◆ **TASK PROMPT**
Edit the lines running from the line with "Click the 실리콘은 본드나 재료로만 복원됩니다 sentence" to the line with "The height and" so that "screenshot" becomes "image", keeping everything else unchanged. Return only those lines.

◆ **DATA FOR THE TASK**
____________________
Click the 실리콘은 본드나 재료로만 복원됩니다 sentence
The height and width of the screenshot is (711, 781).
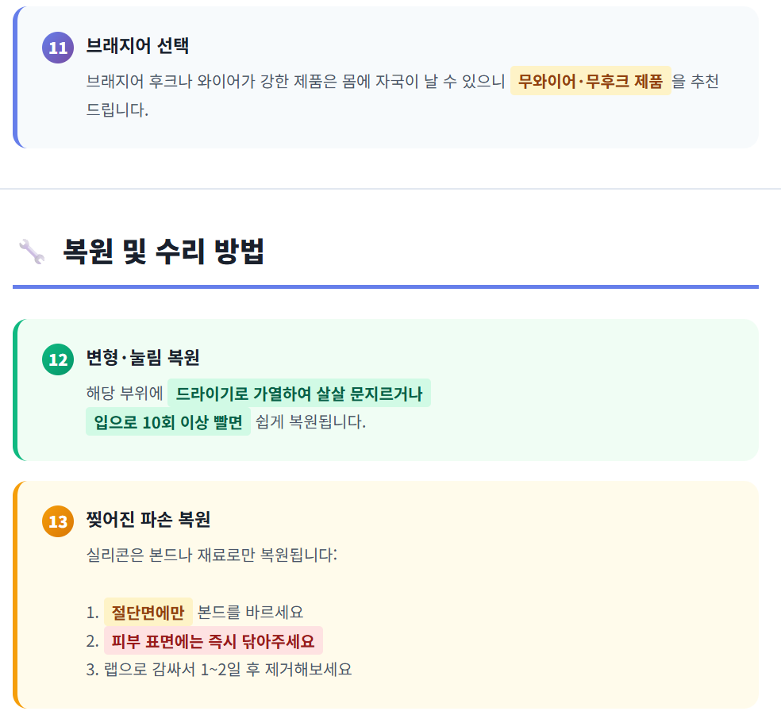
____________________
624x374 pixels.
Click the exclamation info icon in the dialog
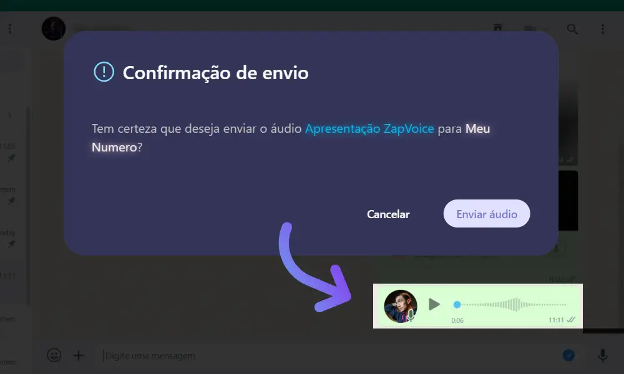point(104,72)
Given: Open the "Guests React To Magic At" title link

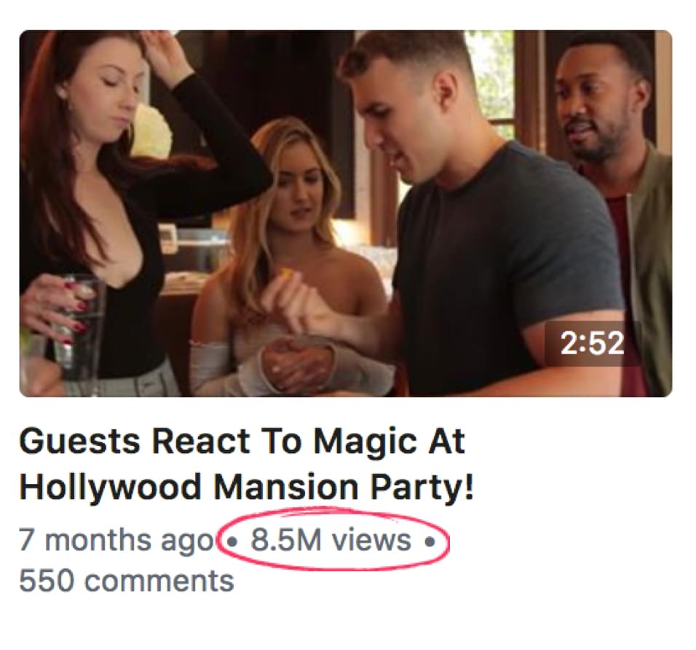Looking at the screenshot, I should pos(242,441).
____________________
◆ **SOLUTION TO THE EXERCISE**
Click the 실리콘은 본드나 재료로만 복원됩니다 sentence
The height and width of the image is (711, 781).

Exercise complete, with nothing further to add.